The Witte Huis (/nl/) or White House is a building and National Heritage Site in Rotterdam, Netherlands, built in 1898 in the Art Nouveau style. The building is 43 m tall, with 10 floors. It was the first hoogbouw (literally: high-rise building) in Europe. The building is listed as a Rijksmonument.

==Construction==
The architect Willem Molenbroek designed the 10-storey building, at the time an unprecedented height in Europe. The site at Wijnhaven 3 is just 1 m above sea-level and skeptics claimed that the soft soil of Rotterdam would be unable to adequately support the building, so before construction could properly begin, 1000 piles were driven into the ground to support the building's weight. The building is constructed from iron, steel and concrete, and includes two thick interior walls which increase the building's strength. Unlike many other contemporary buildings of the time, wood was not a significant construction material due to the fear of fire. The building cost 127,900 Dutch guilders.

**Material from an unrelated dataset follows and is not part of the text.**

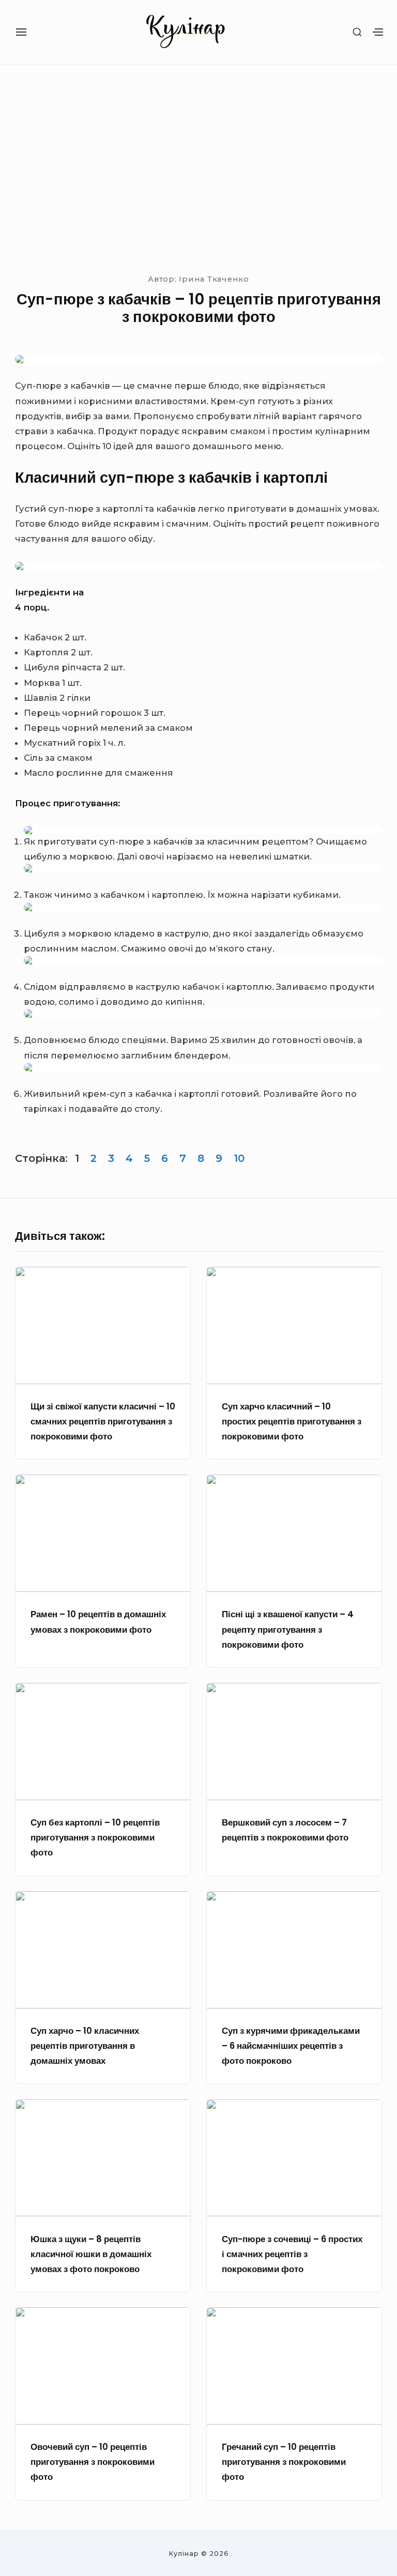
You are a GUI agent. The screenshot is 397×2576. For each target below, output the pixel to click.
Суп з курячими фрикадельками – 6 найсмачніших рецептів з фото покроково (291, 2046)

It was one of the few buildings in central Rotterdam to survive the German bombing campaigns of World War II.

==In popular culture==
The White House is featured in the game Battlefield V. It takes place during the Battle of Rotterdam, which itself is part of the Battle of the Netherlands in May 1940. The White House is only featured in one of the two maps called "Rotterdam", which is the one before the Rotterdam Blitz happened.